Nancy Leigh Demoss says,

“Freedom, joy, and fruitfulness come from seeking to determine God’s prioritites for each season of life.”

3.) Be intentional

The Greek philosopher Socrates once said,

“Beware the barrenness of a busy life.”

Why is it barren? Because being busy just for the sake of being busy lacks purpose and focus.

God redeemed us to give us purpose. Our purpose on this earth is to know him more, make him known to others, and to bring him glory in whatever lot he gives us at the moment. This is the purpose of every true Christian man and woman. God’s Word gives us guidelines for other ways we have purpose in this life and how we can please him. His Word can help us be intentional, because it speaks to every season of life.

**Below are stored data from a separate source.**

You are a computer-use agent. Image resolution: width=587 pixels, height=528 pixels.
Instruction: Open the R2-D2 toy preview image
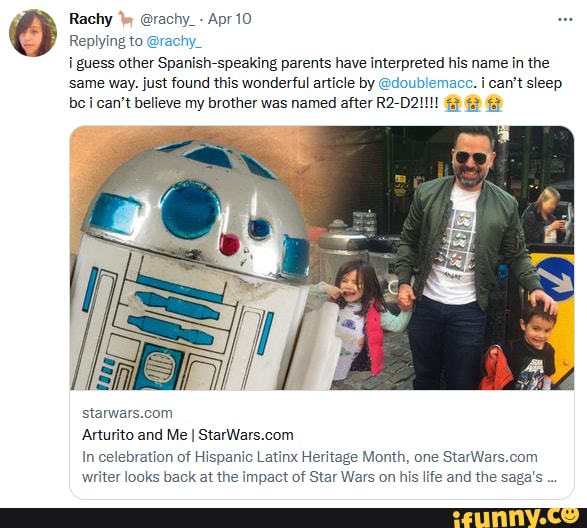click(x=198, y=258)
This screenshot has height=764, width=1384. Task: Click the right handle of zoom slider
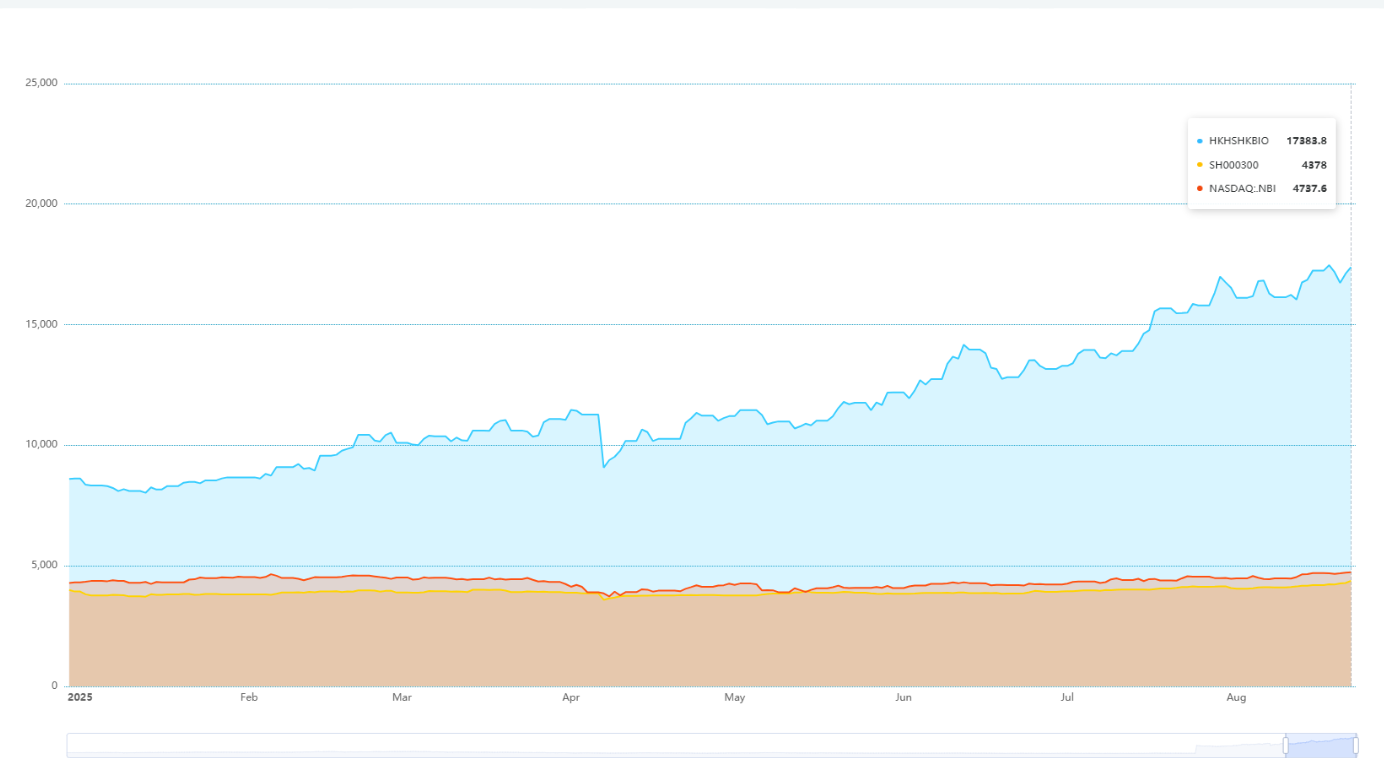pyautogui.click(x=1355, y=745)
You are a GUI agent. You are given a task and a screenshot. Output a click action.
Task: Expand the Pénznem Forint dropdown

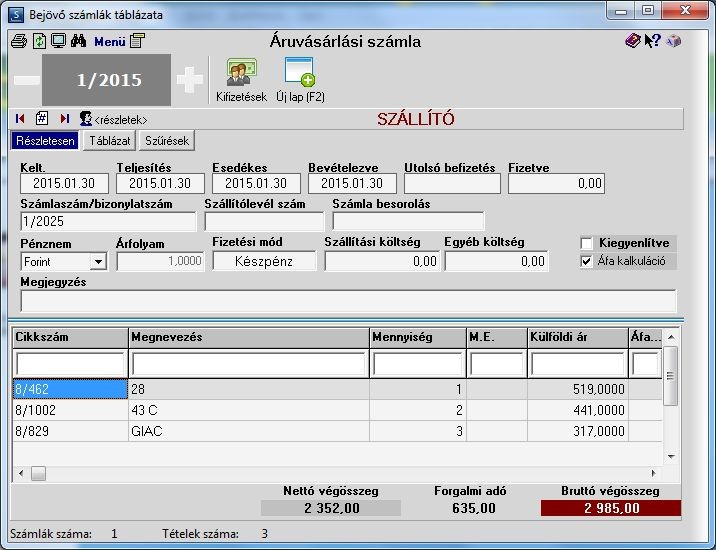pyautogui.click(x=98, y=262)
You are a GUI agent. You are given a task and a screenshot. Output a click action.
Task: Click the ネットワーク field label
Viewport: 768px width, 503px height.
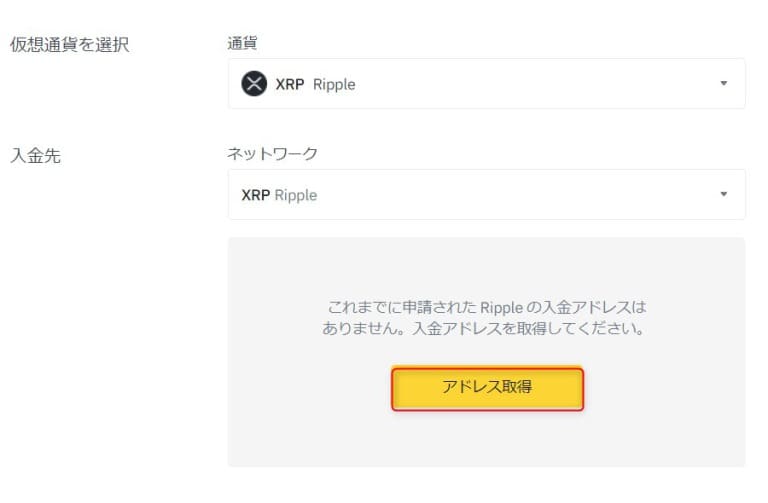(x=272, y=154)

Jesus is a true example of intentionality. He came to this earth as a man with one purpose, one focus, one intent, and that was to bring salvation to mankind. He was always about doing his father’s will. Every miracle and every teaching in his earthly ministry had one focal point, and that was the fulfillment of the Gospel through himself. The miracles and teachings were just tools he used to achieve his one mission.

After 33 years of ministry, Jesus was able to say,

“I have glorified you on the earth: I have finished the work which you gave me to do.” John 17:4

His one purpose on earth was fulfilled. It was finished. What work has God given you to do right now? You can go to bed with an unfinished to do list if you finished the work God had for you for the day.

4.) Rest

Among the agenda of Jesus’ ministry he always went off alone to pray and think. We can’t do the work God has for us without rest. At the top of the list is spiritual rest. We have to make time to study and meditate on God’s Word and pray often.

Also, make time to exercise other forms of rest. Nap. Just sit, think, and read. Do something creative with your hands. Take a walk. Learn to be ok with being alone with yourself and with God. Learn to be still and quiet.

If the season you are in right now does not lend time for more specific areas of rest then just focus on spiritual rest.

Much of the barren busyness in our culture is an unconscious tactic to fill the empty void inside us. This is not how it should be for us as Christians. We are already fulfilled in Christ, we don’t need an endless amount of appointments and activities to make us feel important or worth something. We have only one life on this earth, let’s not waste it being busy.